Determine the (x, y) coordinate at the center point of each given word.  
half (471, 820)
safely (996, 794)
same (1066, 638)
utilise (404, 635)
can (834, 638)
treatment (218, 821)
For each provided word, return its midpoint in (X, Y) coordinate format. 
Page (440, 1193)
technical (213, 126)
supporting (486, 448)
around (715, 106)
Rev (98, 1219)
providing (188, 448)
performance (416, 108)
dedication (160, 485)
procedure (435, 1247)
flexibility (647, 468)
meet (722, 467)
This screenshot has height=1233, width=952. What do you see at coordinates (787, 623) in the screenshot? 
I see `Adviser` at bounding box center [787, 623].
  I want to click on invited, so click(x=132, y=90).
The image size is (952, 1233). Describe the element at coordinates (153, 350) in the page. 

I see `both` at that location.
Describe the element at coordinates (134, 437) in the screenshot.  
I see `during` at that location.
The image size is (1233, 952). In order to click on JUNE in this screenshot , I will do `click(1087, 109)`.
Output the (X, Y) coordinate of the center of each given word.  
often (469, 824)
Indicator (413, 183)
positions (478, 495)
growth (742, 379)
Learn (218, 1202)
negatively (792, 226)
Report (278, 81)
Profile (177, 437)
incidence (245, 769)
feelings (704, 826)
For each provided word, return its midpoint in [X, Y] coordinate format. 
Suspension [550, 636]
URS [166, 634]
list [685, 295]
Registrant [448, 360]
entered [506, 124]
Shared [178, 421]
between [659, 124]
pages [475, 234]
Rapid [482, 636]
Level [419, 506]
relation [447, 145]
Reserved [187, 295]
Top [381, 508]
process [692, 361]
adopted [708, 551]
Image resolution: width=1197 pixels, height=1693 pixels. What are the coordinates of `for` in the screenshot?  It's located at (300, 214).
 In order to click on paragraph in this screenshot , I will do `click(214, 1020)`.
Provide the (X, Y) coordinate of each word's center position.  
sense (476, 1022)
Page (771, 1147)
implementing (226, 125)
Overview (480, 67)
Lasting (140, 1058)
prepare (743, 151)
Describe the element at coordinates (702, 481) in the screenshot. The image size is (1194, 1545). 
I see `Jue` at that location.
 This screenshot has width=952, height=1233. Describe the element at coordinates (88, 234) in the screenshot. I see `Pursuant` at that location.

━━━━

_Instructions to follow_:
Copy the entries from the line containing "Provide the (X, Y)" through the end of the entries, inclusive, replacing "center" with "midpoint" and leaving everything else unchanged.

_Finished exercise_:
Provide the (X, Y) coordinate of each word's midpoint position.  
sense (476, 1022)
Page (771, 1147)
implementing (226, 125)
Overview (480, 67)
Lasting (140, 1058)
prepare (743, 151)
Describe the element at coordinates (702, 481) in the screenshot. The image size is (1194, 1545). 
I see `Jue` at that location.
 This screenshot has width=952, height=1233. Describe the element at coordinates (88, 234) in the screenshot. I see `Pursuant` at that location.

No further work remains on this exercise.